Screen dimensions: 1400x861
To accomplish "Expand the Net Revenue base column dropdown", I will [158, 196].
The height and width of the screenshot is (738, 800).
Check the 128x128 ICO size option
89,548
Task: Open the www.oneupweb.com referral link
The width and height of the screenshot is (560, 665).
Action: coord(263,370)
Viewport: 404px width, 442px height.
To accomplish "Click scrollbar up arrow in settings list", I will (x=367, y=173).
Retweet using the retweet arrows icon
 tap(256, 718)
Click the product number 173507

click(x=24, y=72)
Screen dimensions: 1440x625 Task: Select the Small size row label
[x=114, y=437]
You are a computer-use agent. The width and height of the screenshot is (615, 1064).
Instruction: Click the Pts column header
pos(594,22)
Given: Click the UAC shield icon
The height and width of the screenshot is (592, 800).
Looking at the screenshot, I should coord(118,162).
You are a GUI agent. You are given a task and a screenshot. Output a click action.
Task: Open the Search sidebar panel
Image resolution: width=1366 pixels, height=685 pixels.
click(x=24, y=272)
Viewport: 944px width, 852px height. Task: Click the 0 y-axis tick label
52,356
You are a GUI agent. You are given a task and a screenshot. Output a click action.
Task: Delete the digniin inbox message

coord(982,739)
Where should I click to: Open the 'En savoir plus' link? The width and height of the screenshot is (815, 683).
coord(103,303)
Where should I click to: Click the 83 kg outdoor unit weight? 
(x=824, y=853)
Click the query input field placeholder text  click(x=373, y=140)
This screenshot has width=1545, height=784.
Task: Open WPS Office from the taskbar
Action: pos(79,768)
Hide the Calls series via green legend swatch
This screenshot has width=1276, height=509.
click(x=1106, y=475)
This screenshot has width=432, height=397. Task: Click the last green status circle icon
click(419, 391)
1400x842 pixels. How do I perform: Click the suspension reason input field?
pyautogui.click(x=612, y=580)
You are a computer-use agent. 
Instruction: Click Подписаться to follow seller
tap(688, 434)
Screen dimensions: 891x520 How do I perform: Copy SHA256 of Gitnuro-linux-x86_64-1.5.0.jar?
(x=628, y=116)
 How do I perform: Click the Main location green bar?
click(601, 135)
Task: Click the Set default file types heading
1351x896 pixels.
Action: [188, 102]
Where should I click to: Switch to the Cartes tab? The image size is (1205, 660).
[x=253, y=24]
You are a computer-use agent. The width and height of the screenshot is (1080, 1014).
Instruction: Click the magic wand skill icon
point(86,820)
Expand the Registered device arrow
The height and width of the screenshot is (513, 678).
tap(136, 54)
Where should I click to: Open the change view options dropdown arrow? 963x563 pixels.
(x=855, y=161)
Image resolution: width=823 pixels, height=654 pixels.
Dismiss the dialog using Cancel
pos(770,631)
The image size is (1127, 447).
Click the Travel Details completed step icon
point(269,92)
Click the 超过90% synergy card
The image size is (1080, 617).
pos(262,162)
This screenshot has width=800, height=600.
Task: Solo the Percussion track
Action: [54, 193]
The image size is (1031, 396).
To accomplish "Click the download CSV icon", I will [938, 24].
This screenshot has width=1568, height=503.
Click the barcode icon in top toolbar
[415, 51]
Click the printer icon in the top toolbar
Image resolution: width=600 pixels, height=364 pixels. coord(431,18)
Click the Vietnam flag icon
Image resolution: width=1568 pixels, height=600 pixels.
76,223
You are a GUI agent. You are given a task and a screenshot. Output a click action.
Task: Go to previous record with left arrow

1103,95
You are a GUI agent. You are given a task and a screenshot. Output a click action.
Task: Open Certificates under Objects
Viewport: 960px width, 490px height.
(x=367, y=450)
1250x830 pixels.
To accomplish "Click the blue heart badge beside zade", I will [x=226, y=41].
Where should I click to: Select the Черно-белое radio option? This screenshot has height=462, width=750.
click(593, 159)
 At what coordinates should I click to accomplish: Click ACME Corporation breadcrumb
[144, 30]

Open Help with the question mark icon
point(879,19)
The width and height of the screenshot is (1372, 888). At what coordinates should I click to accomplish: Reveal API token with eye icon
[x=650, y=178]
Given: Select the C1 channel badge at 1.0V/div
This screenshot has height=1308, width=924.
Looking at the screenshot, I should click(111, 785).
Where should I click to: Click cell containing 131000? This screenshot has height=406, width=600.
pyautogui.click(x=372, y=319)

EXERCISE PROMPT ▸ From the entries, work out how many lines include the word "computer", answering with the number only.

ANSWER FOR THIS EXERCISE ▸ 3